*EXERCISE OBJECTIVE*.
Where the listing below reaches the line containing "Image resolution: width=760", start writing out lines exactly, and stop once the line containing "Screen dimensions: 703x396" has been written.

*INPUT DATA*.
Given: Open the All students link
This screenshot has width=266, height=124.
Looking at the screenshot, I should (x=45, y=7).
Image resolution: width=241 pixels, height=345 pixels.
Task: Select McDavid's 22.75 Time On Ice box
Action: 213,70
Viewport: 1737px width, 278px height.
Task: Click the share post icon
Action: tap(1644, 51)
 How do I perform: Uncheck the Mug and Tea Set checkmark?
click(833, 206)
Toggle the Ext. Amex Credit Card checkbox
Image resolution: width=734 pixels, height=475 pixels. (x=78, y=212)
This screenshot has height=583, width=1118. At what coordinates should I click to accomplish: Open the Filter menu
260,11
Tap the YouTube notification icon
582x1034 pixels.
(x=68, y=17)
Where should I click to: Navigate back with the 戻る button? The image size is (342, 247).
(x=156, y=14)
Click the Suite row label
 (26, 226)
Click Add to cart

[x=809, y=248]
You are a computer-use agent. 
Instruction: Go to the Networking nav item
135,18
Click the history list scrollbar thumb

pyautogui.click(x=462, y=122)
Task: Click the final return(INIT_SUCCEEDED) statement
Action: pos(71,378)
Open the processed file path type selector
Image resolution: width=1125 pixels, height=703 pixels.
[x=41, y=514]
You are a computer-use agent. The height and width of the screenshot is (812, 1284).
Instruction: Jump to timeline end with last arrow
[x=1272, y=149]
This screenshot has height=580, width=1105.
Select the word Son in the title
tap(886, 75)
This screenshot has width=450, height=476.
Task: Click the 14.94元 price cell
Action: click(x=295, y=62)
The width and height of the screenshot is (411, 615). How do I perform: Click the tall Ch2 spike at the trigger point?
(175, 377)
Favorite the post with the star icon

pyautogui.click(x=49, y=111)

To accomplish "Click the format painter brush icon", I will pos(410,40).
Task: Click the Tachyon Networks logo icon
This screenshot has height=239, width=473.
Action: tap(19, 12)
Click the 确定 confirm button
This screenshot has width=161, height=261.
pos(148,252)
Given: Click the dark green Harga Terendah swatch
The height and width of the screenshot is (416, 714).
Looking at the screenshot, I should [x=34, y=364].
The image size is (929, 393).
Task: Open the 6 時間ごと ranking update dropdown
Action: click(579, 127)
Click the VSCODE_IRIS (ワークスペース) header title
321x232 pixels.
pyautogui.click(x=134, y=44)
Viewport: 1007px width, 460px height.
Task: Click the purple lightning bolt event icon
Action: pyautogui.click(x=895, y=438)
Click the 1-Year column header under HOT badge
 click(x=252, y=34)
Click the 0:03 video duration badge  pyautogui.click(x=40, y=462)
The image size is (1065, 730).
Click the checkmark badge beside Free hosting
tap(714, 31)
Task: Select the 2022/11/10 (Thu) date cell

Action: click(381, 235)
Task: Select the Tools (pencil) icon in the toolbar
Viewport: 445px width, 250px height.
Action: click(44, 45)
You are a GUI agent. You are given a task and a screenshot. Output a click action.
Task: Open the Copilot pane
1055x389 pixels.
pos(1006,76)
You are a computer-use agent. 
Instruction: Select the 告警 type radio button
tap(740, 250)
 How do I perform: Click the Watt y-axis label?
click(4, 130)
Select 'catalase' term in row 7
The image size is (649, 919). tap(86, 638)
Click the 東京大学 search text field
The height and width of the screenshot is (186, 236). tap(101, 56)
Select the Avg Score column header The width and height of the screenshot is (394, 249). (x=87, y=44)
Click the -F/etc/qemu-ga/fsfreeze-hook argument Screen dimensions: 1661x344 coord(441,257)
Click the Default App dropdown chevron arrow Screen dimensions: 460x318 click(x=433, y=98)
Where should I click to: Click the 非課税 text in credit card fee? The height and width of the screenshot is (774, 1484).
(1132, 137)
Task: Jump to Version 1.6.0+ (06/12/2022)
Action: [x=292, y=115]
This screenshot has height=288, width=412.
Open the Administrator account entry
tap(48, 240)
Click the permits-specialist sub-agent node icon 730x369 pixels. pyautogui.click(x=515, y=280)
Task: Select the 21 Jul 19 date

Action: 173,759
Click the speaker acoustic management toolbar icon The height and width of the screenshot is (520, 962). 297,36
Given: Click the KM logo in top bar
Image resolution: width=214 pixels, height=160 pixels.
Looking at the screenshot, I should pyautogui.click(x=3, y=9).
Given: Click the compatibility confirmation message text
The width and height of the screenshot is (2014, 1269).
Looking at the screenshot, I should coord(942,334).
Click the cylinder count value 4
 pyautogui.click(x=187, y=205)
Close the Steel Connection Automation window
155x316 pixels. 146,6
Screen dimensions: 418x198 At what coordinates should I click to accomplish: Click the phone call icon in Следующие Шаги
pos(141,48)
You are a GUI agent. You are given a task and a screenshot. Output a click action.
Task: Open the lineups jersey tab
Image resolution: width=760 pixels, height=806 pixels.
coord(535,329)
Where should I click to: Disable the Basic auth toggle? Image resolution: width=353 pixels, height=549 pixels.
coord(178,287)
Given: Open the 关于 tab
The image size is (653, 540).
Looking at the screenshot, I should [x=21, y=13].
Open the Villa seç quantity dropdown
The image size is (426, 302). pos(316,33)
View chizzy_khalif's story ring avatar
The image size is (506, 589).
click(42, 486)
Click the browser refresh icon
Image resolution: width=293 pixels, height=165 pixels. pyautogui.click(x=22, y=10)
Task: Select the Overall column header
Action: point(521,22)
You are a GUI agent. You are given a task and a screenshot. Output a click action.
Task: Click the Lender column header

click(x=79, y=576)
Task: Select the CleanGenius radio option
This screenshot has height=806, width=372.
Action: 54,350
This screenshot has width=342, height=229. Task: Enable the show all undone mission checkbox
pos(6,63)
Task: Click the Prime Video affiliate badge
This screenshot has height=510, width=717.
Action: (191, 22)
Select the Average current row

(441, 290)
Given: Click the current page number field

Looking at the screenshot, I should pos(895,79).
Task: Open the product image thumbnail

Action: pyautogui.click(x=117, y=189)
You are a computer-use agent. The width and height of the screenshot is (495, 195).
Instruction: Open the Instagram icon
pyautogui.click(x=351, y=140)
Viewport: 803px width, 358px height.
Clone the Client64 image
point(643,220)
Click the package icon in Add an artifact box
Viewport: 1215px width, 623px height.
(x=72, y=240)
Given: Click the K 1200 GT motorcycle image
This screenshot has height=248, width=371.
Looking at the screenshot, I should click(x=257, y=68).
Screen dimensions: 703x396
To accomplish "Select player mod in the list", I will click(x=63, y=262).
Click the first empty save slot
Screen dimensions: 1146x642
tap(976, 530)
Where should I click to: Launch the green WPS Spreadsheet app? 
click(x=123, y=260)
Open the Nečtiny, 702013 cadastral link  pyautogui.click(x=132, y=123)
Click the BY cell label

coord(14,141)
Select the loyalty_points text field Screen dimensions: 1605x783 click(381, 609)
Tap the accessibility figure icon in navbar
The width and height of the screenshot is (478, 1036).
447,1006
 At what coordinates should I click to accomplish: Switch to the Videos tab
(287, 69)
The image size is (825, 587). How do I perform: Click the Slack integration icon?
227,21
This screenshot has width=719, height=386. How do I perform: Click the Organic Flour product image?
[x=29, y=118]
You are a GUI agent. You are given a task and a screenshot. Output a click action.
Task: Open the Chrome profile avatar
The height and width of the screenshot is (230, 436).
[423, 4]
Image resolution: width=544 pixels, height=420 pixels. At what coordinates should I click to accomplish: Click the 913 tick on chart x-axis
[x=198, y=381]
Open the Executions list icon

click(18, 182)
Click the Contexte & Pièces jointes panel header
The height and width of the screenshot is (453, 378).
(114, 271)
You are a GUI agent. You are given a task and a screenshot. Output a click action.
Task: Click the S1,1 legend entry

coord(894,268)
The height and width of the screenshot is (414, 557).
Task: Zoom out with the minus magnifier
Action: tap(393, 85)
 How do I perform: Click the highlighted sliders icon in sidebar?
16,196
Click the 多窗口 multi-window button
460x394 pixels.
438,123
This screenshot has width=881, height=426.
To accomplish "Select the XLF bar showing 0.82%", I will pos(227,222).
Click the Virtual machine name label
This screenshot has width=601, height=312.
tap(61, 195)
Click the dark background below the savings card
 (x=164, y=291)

*RESULT OF THE EXERCISE*.
Image resolution: width=760 pixels, height=806 pixels.
coord(535,329)
Where should I click to: Disable the Basic auth toggle? Image resolution: width=353 pixels, height=549 pixels.
coord(178,287)
Given: Open the 关于 tab
The image size is (653, 540).
Looking at the screenshot, I should [x=21, y=13].
Open the Villa seç quantity dropdown
The image size is (426, 302). pos(316,33)
View chizzy_khalif's story ring avatar
The image size is (506, 589).
click(42, 486)
Click the browser refresh icon
Image resolution: width=293 pixels, height=165 pixels. pyautogui.click(x=22, y=10)
Task: Select the Overall column header
Action: point(521,22)
You are a GUI agent. You are given a task and a screenshot. Output a click action.
Task: Click the Lender column header

click(x=79, y=576)
Task: Select the CleanGenius radio option
This screenshot has height=806, width=372.
Action: 54,350
This screenshot has width=342, height=229. Task: Enable the show all undone mission checkbox
pos(6,63)
Task: Click the Prime Video affiliate badge
This screenshot has height=510, width=717.
Action: (191, 22)
Select the Average current row

(441, 290)
Given: Click the current page number field

Looking at the screenshot, I should pos(895,79).
Task: Open the product image thumbnail

Action: pyautogui.click(x=117, y=189)
You are a computer-use agent. The width and height of the screenshot is (495, 195).
Instruction: Open the Instagram icon
pyautogui.click(x=351, y=140)
Viewport: 803px width, 358px height.
Clone the Client64 image
point(643,220)
Click the package icon in Add an artifact box
Viewport: 1215px width, 623px height.
(x=72, y=240)
Given: Click the K 1200 GT motorcycle image
This screenshot has height=248, width=371.
Looking at the screenshot, I should click(x=257, y=68).
Screen dimensions: 703x396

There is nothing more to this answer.